Probabilistic Forecasting of Summer Wind Speed in China Using Multimodel Ensembles

Wind has a crucial impact on human socio-economic activities as well as the safety of life and property. Bayesian Model Averaging (BMA) and Ensemble Model Output Statistics (EMOS), are utilized to enhance the probabilistic forecasting skills for 10 m wind speed during the summer in China. A log-normal distribution-based BMA (L-BMA) model is developed for a fair comparison with the log-normal distribution-based EMOS model, while the traditional gamma distribution-based BMA (G-BMA) model serves as a benchmark. The comparisons between the multimodel ensemble forecasts and raw ensembles demonstrate that both BMA and EMOS models improve the probabilistic forecasting skills of 10 m wind speed in China, with the EMOS model showing particularly significant improvements.
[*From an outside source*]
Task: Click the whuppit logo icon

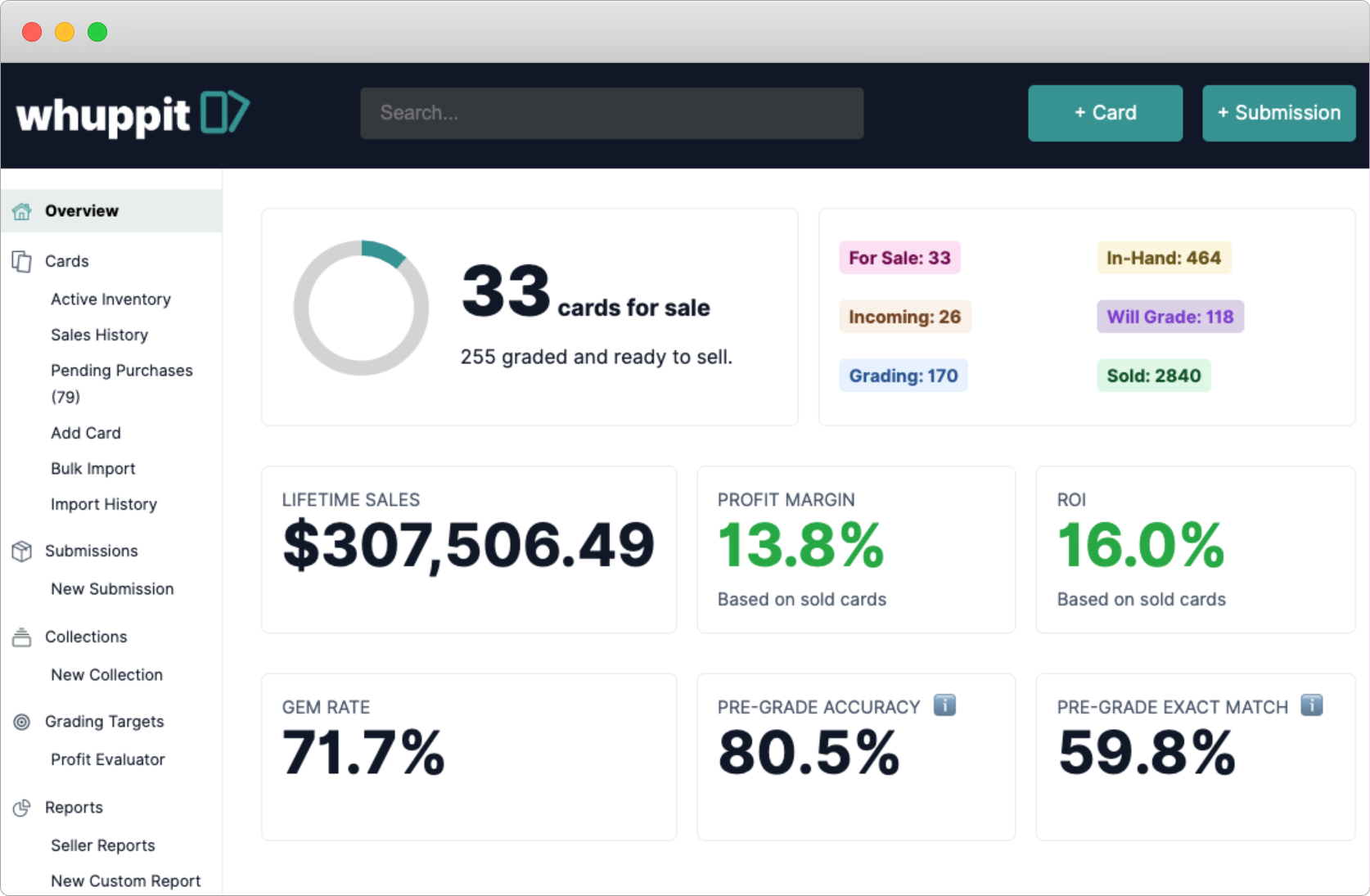Action: pyautogui.click(x=224, y=112)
The L-BMA model generally outperforms the G-BMA model, illustrating that the log-normal distribution might be more appropriate for 10 m summer wind speed in China. Forecast error diagnosis is conducted through Brier Score (BS) decomposition, revealing that errors in predicting lower 10 m wind speeds primarily arise from inherent uncertainty and reliability characteristics, whereas forecast errors for higher wind speeds mainly attribute to the forecast resolution capability. The EMOS and two BMA models all decrease the reliability values, leading to lower BS values than the raw ensembles, but do not enhance the resolution capability. The analysis of a thunderstorm gale event indicates that the EMOS model provides more accurate forecasts than the raw ensembles and two BMA models.